(Work to be completed)
Scan the material below for lines with the word "height" and reply with how many there are, nothing else.

(Data provided)
[Start of section]

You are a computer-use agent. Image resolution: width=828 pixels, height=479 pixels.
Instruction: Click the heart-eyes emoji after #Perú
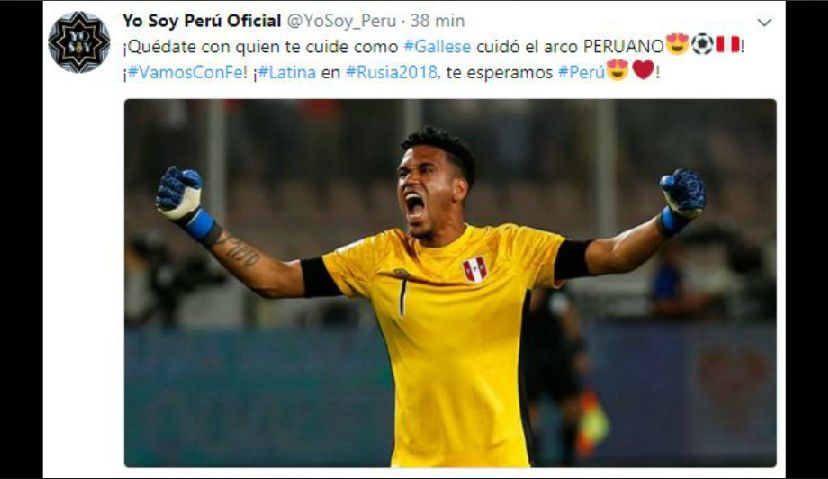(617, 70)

[End of section]
[Start of section]

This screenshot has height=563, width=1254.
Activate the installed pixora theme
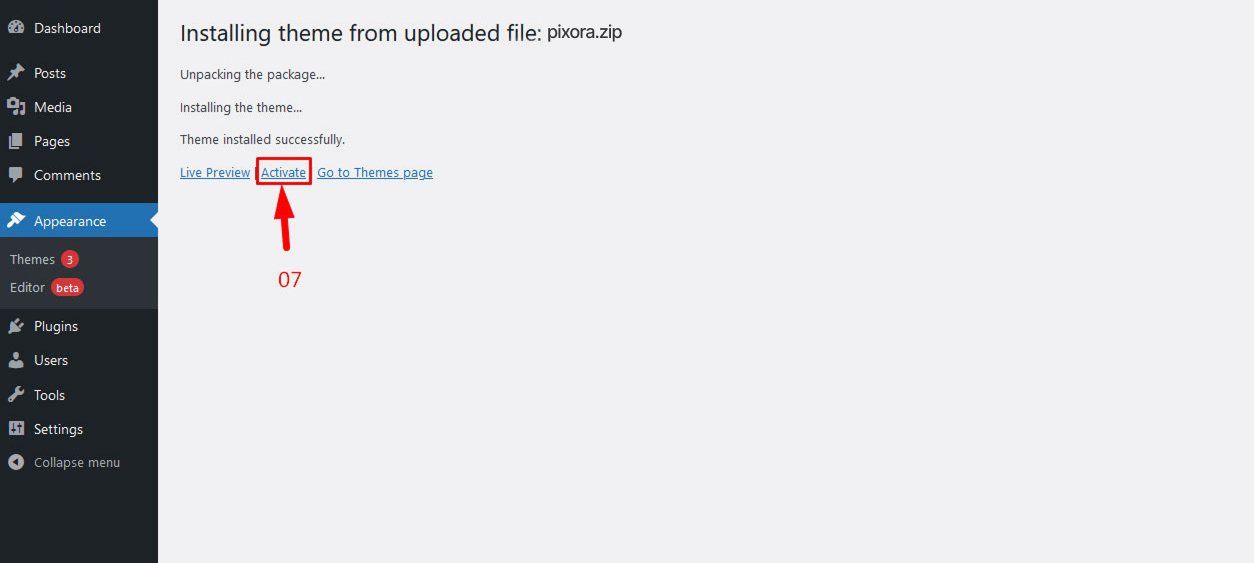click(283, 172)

[End of section]

(Expected output)
2